(Source material):

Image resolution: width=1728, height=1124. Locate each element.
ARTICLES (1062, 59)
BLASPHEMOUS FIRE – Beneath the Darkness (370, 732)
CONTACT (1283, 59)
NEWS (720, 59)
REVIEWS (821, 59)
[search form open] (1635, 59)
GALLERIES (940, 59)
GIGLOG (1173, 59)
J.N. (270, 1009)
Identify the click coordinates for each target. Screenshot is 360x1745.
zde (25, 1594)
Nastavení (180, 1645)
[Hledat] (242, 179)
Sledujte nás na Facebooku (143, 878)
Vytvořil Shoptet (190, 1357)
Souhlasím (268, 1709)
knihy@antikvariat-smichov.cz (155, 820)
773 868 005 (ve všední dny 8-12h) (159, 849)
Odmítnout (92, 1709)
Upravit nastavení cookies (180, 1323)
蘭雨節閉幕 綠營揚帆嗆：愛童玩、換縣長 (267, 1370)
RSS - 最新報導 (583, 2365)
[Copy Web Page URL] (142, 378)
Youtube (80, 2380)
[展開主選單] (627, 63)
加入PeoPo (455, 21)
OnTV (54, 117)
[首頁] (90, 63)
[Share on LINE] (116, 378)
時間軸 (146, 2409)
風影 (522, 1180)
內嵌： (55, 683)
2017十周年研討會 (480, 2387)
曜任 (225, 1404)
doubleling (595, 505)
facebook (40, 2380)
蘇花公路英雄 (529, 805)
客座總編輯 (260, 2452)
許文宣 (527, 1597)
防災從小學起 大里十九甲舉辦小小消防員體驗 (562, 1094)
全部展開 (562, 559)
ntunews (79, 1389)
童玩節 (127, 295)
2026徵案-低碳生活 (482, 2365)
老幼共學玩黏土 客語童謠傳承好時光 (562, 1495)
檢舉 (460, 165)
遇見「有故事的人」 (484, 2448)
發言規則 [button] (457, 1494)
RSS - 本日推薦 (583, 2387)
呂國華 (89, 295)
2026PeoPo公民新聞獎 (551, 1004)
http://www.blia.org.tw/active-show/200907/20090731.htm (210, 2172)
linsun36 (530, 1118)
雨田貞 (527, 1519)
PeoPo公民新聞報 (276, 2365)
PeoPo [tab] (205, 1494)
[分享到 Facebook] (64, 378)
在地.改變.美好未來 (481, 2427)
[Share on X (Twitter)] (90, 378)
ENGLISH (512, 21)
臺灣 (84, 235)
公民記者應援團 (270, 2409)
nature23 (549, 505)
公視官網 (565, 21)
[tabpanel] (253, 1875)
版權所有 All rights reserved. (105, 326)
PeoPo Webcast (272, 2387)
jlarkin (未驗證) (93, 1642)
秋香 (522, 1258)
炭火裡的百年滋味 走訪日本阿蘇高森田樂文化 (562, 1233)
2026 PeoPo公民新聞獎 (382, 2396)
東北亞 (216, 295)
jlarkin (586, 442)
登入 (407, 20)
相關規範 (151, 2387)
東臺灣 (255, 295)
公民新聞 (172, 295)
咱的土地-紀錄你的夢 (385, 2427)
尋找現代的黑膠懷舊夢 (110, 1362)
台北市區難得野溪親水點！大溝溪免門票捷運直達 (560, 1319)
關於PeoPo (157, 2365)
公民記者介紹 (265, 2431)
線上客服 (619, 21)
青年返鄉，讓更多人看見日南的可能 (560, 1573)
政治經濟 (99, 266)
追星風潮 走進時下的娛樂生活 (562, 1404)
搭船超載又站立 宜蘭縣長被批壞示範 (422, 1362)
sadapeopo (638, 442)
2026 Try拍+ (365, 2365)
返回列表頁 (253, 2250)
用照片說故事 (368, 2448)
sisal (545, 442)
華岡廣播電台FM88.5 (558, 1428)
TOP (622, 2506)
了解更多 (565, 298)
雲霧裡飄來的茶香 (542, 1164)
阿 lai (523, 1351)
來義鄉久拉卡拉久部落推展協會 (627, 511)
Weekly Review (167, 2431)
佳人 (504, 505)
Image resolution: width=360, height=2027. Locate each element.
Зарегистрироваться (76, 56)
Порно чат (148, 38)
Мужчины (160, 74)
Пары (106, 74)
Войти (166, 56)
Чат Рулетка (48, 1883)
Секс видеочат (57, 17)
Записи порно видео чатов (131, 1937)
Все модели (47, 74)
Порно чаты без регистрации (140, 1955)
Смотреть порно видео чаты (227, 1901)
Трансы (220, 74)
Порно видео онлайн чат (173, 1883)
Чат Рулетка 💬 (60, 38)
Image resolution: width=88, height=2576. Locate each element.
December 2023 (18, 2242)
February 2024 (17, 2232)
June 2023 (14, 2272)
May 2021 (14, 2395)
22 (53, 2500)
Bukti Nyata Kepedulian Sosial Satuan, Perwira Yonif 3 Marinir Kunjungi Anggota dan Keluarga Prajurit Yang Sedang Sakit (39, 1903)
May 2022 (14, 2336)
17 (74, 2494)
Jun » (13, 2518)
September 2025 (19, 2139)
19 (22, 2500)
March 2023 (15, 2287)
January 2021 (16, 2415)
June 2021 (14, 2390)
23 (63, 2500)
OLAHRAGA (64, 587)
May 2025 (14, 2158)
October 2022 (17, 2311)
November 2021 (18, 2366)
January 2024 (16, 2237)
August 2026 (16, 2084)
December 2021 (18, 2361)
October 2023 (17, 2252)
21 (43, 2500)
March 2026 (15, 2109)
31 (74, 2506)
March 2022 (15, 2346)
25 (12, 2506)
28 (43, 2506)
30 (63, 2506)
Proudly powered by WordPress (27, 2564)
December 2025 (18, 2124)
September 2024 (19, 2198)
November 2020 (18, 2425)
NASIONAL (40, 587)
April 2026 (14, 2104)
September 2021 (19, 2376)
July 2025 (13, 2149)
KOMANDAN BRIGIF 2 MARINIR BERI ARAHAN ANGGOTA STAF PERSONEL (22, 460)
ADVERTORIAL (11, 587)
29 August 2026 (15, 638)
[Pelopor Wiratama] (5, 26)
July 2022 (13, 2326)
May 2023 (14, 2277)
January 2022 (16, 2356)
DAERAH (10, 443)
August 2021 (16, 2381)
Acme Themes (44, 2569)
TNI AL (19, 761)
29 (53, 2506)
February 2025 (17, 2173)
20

(What is being asked): Within the lines above, find those holding the word "width" and copy them.

(Written solution):
Image resolution: width=1728, height=1124. Locate each element.
Image resolution: width=360, height=2027. Locate each element.
Image resolution: width=88, height=2576. Locate each element.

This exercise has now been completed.